---- SUPPLIED DATA

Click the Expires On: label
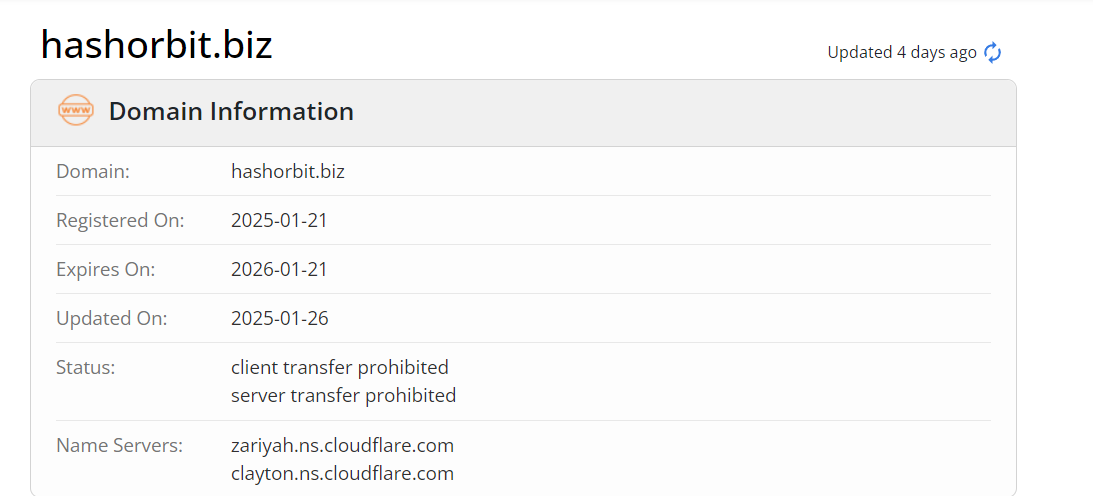This screenshot has width=1093, height=496. pyautogui.click(x=105, y=269)
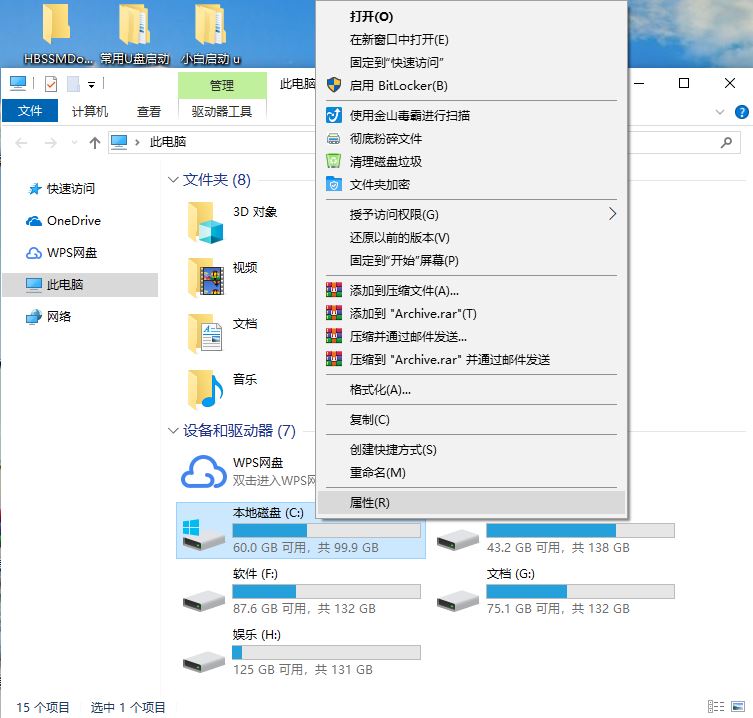753x718 pixels.
Task: Open the quick access toolbar dropdown arrow
Action: (92, 84)
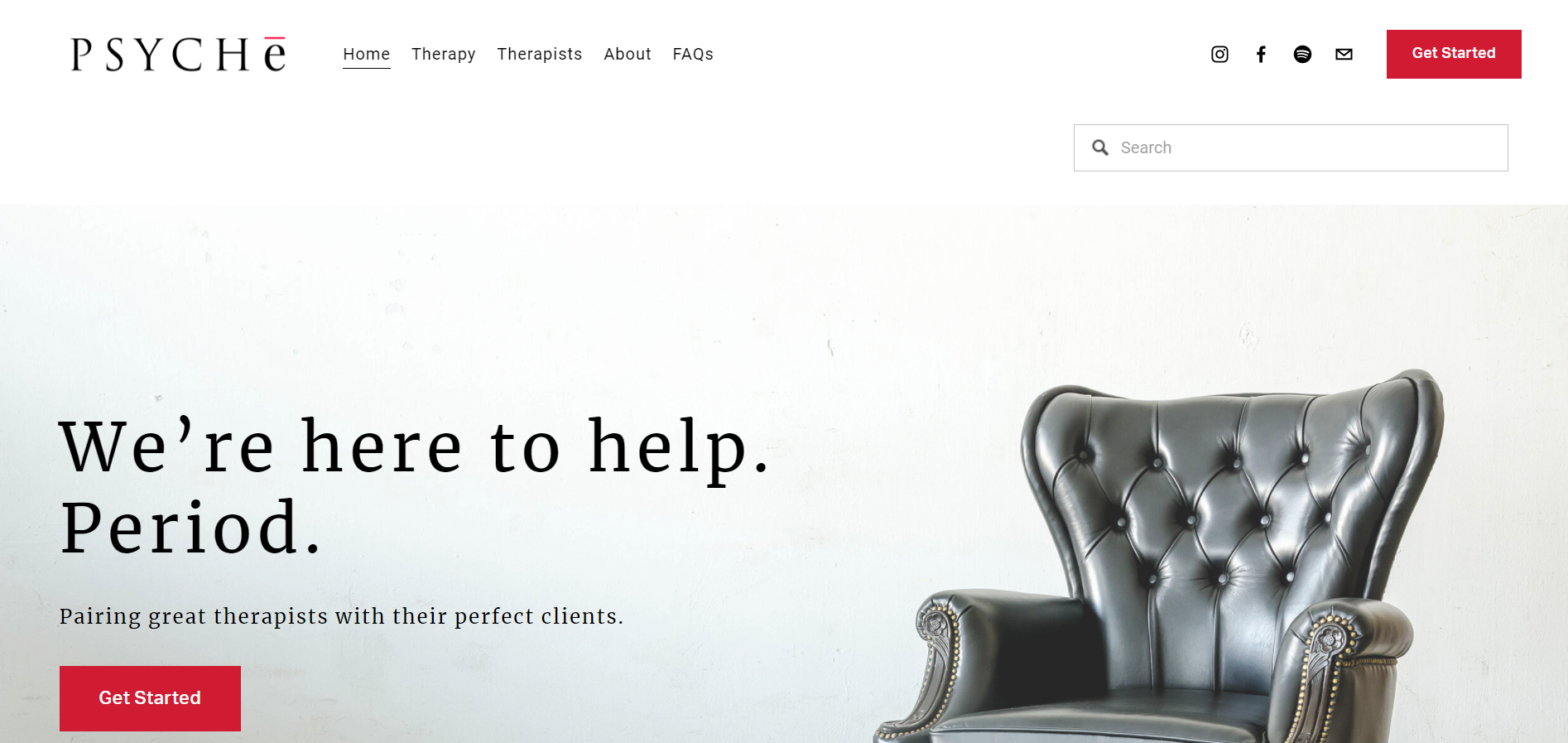Open the Therapists nav item

(x=540, y=55)
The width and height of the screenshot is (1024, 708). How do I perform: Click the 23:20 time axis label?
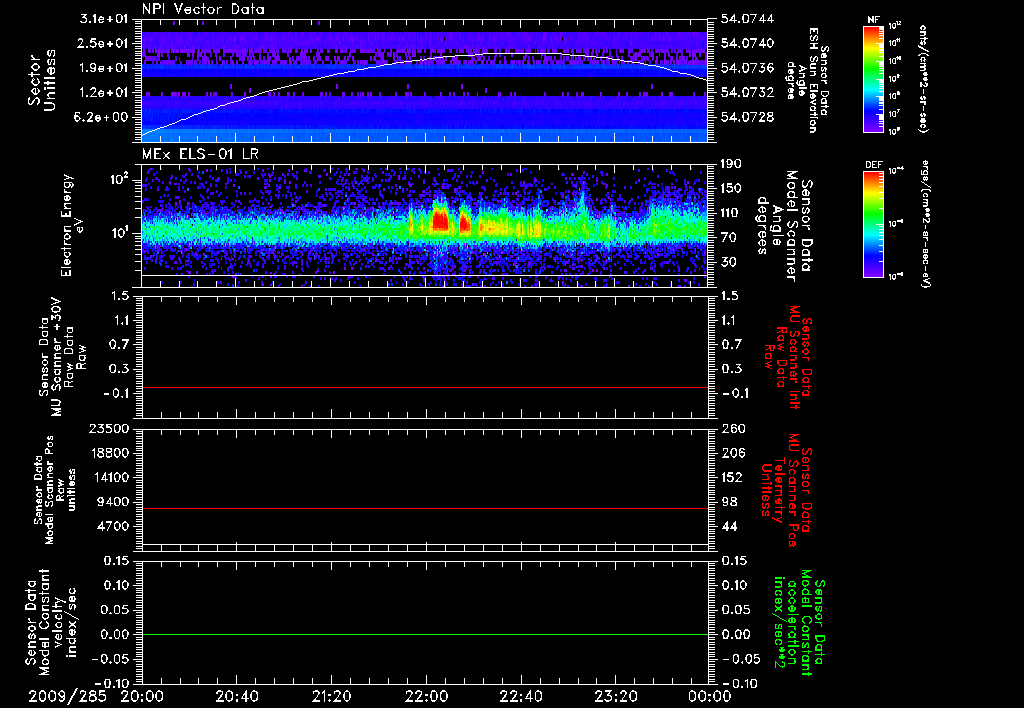click(x=616, y=696)
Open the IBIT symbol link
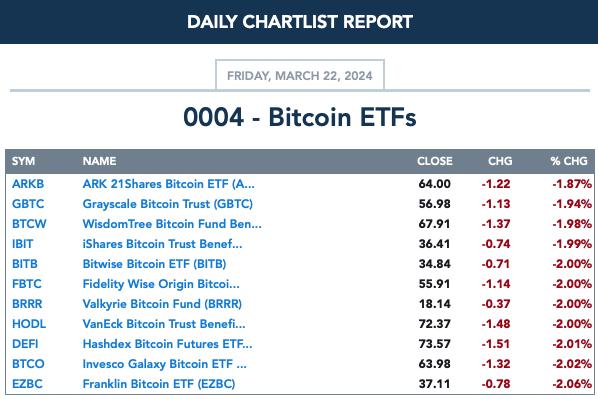The image size is (598, 399). pos(23,244)
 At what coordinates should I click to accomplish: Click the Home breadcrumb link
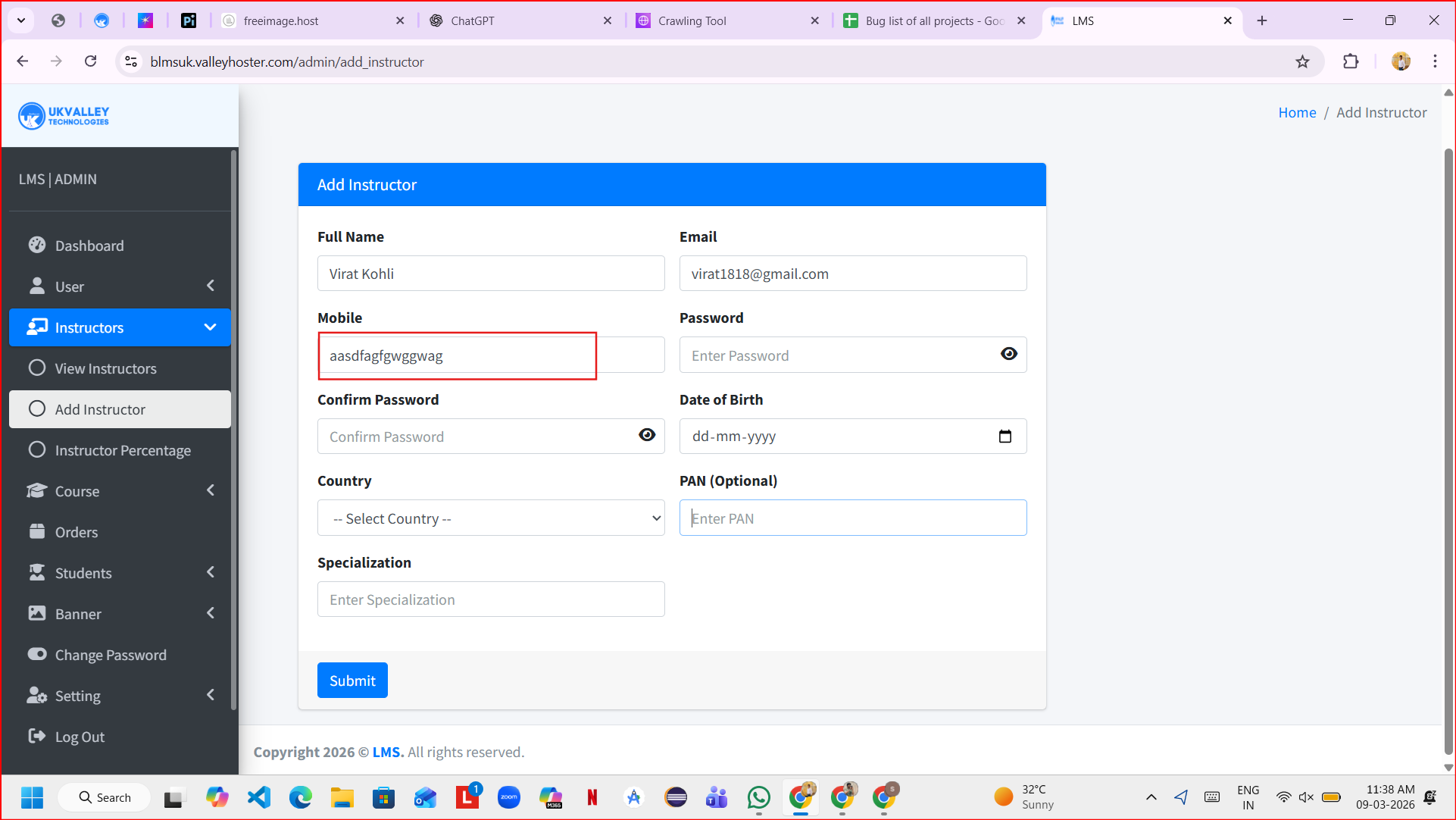click(1297, 113)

--------

OBJECTIVE – Arrange every line of the listing above as a numbered list, omitting blank lines and leaving the pictures out.

EXERCISE ANSWER –
1. Click the Expires On: label
2. This screenshot has width=1093, height=496. pyautogui.click(x=105, y=269)
3. 753x718 pixels.
4. Task: Open the quick access toolbar dropdown arrow
5. Action: (92, 84)
6. Open the Therapists nav item
7. (x=540, y=55)
8. The width and height of the screenshot is (1024, 708). How do I perform: Click the 23:20 time axis label?
9. click(x=616, y=696)
10. Open the IBIT symbol link
11. The image size is (598, 399). pos(23,244)
12.  At what coordinates should I click to accomplish: Click the Home breadcrumb link
13. click(1297, 113)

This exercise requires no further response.